Months before, I had entered that classroom as their adversary, another teacher whom they thought would leave them.  My promise was that I was staying, and they were not going to be left with someone else.  I kept my promise. 

Now, I have dreams of my students, over 600 of them, in different situations with me as their teacher.  Sometimes I am driving a bus on a field trip along a crazy Bolivian mountain road.  Sometimes we are in a classroom put together in a bombed out bunker.  In other dreams, teacher friends and I are going to somewhere like Haiti to set up classes for other abandoned children. 

Dreams indeed. 

Saturday, June 4, 2011

Life

Horton and the dust-speck are one.
The other day when I was watching my granddaughters, I found myself up stairs and getting ready to watch a movie while we lay in Mommy’s bed. Both the girls were sick and asked me if I wanted to take a nap. It would be okay with them if I wanted. Sunshine found the TV controls, and zip-zang, she showed me how to do all the remote control stuff that previously eluded me. With “Horton Hears a Who” starting, the girls lay down, telling me I could have the middle between them. They had taken all the pillows, and the middle was perhaps eight inches wide. 

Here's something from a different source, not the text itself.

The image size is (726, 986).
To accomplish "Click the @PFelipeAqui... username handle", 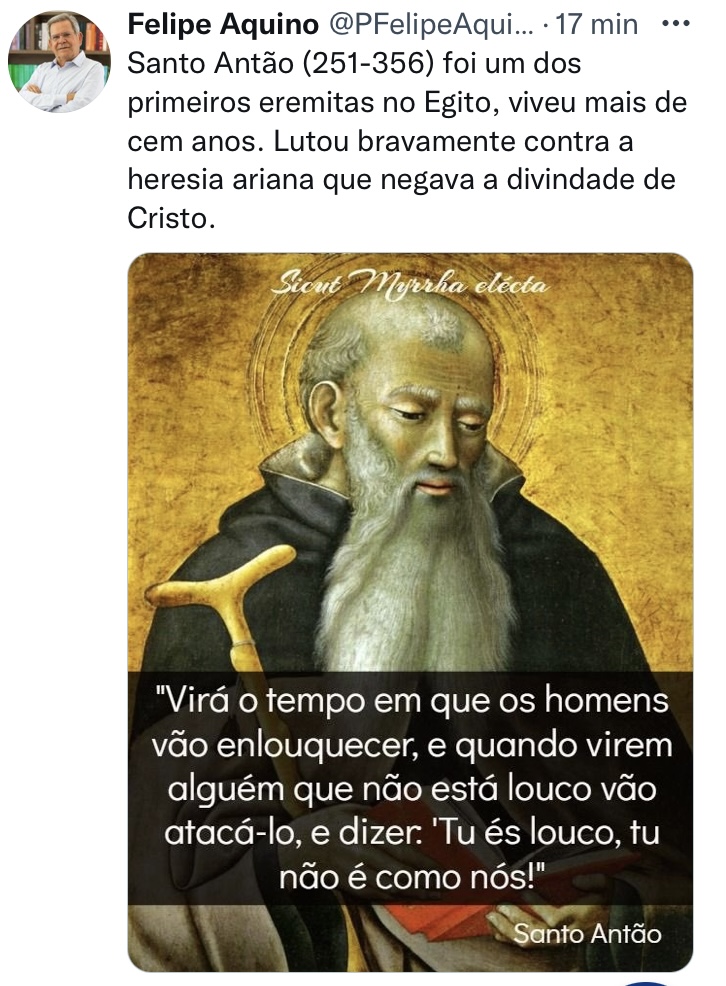I will point(431,25).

This isn’t going to work, I told them. I need more room than that. So I manually scooted them over, grabbed a pillow from the end of the bed, and climbed over them. The moment I extended my arms, they both rolled  to nestle into me. ‘Ahhhhh’. 

The Last Unicorn
Sunshine is somewhat like a puppy, which has to turn in circles a few times before finding the right spot. This time she was lying on her stomach, with her head at my knees and her feet at my head. “Draw pictures on my back, Grandma. I want a unicorn, a rainbow, a flower…” Before I drew the rainbow, Sunshine was sound asleep.

Bright Eyes placed her head on my chest. “I can hear your heart beating, Grandma,” she whispered. I wiggled my fingers into her mass of brown hair, and lifted the strands up to let the heat escape. She sighed, and blinked, then was asleep.

That left me with Horton. Before we settled in for the movie,Sunshine had found one of Daddy’s clean socks and placed it over my eyes just so. "Here, Grandma.  This will help your headache."   I could look down my nose and at the TV, if I wanted. 

When Mommy/my daughter came home, she found us three just like that. “Oh, my, that is precious.” I agreed with her.

Life can’t get much better than that.